Last week in South America, Pedro Castillo was declared Peru’s president-elect. Anti-government demonstrations increased in Colombia, while heavy fighting between armed groups led to the displacement of farmers. In Venezuela, citizens continued to protest amid a severe socio-economic crisis. Lastly, in Brazil, state forces continue to launch operations targeting criminal groups in an effort to curb their activities across the country.
In Peru, left-wing politician Pedro Castillo was confirmed as Peru’s president-elect by the National Election Board on 19 July, after weeks of delay, following a polarizing election held on 6 June. Castillo faced a run-off against right-wing Fujimori after a near tie in the first round of elections. The delay in declaring the official result was due to Fujimori’s unsupported claims of electoral fraud and official requests for a recount (La Republica, 19 June 2021). In the past weeks, Fujimori supporters have taken to the streets to back her accusations of fraud, but the candidate conceded defeat following the board’s final decision (France24, 20 July 2021). Castillo was sworn in as president on 28 July 2021 (France24, 20 July 2021).
In Colombia, anti-government demonstration events increased last week. The National Strike Committee, a coalition of labor unions, resumed massive demonstrations across the country, coinciding with Colombian Independence Day on 20 July (El Espectador, 21 July 2021). On the same day, President Iván Duque announced a new tax reform bill as he opened the country’s second legislative period of the year (Al Jazeera, 20 July 2021). The government claims the new bill will not affect most taxpayers, amid fears of more unrest. The announcement of a previous fiscal reform bill on 28 April, later discontinued by the government, triggered nationwide demonstrations in past months. Amid an economic crisis worsened by the coronavirus pandemic, Colombians took to the streets on 20 July to continue to express their discontent with policies on education, health, and security, among other issues.
While political violence in Colombia decreased last week compared to the week prior, fighting between armed groups continues to affect civilians in rural areas. In the rural area of Ituango municipality, Antioquia department, members of the Gulf Clan and the 18th Dissident Front of the Revolutionary Armed Forces of Colombia (FARC) engaged in heavy fighting for several days last week. Nearly 800 farmers fled the area and sheltered in the urban limits of the city (El Espectador, 23 July 2021).

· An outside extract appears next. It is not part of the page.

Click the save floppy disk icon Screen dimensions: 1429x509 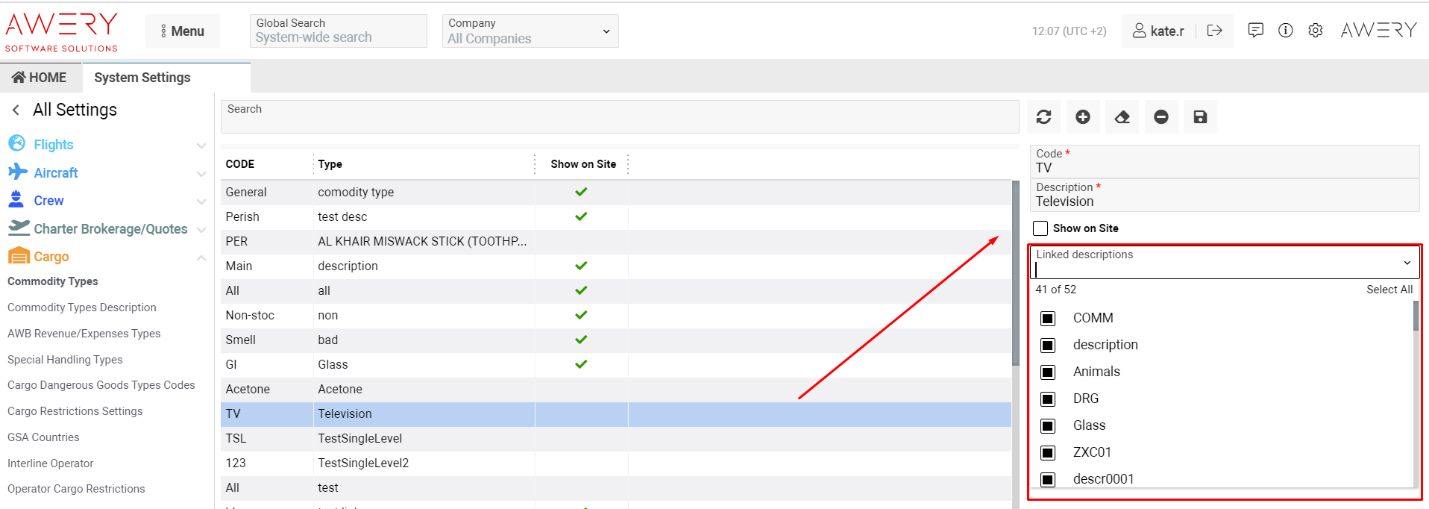coord(1200,117)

In Venezuela, protests were reported in at least 21 states last week, with demands covering issues from water and gasoline shortages to the equitable distribution of coronavirus vaccines. Demonstrators largely directed their complaints toward the local and national governments, which they blame for failing to adequately provide basic public services. Humanitarian organizations have documented widespread hunger, medicine shortages, and lack of access to basic services across the country (Human Rights Watch, 8 July 2021). On 5 July 2021, the World Food Programme started distributing food packages for Venezuelan school children, following a deal with President Nicolás Maduro (Reuters, 7 July 2021).

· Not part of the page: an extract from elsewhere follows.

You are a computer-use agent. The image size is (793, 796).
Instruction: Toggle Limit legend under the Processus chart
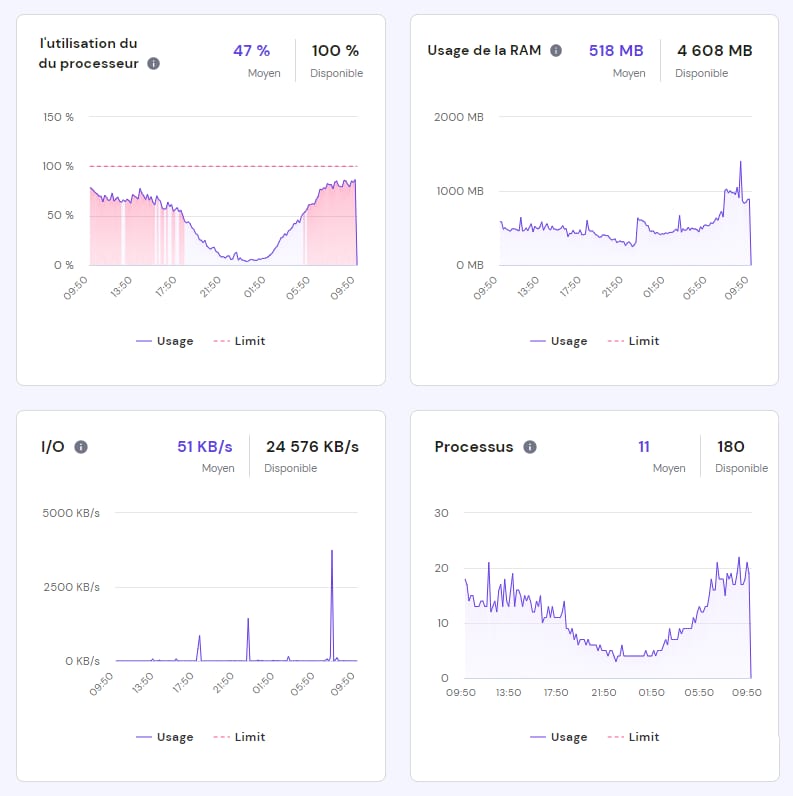[633, 737]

In Brazil, state forces continue to stage operations against criminal groups across the country. In Caucaia city, Ceará state, one of the leaders of the Laje Command (Comando da Laje, in Portuguese) criminal group was killed in a clash with state forces attempting to arrest him. The Laje Command is a local ally of the Red Command, which has a strong presence in the metropolitan area of the Ceará state capital, Fortaleza (O Povo, 2 December 2020). In June 2020, one of the founders of the group was also killed after a shoot-out with state forces, and another was arrested in the same month. Due to its strategic location on the coast of the Atlantic Ocean, Ceará state is key for the distribution of drugs to international markets, especially Europe (UOL, 25 February 2018). This leads to disputes between rival criminal groups who fight for control of the main cities in the state.
Meanwhile, in Rio de Janeiro, tensions between rival militia groups continue in the West Zone of the city after the killing of the leader of Bonde do Ecko on 13 June, during a civil police operation. In Manguariba community, civil police carried out an operation targeting local militiamen, with one suspect killed (G1, 19 July 2021). In the Curicica neighborhood, rival militia groups engaged in heavy fighting after armed men dressed in black entered the Dois Irmãos community (G1, 25 July 2021). Since the killing of Ecko, his brother ‘Zinho’ has tried to preserve the family’s stronghold by taking leadership of the group, though is faced with rivals (O Dia, 27 June 2021). Other police militia groups, including the Tandera militia, once Ecko’s ally, are also fighting for territorial control in a bid to expand their areas of influence in the West Zone of Rio de Janeiro (O Dia, 27 June 2021).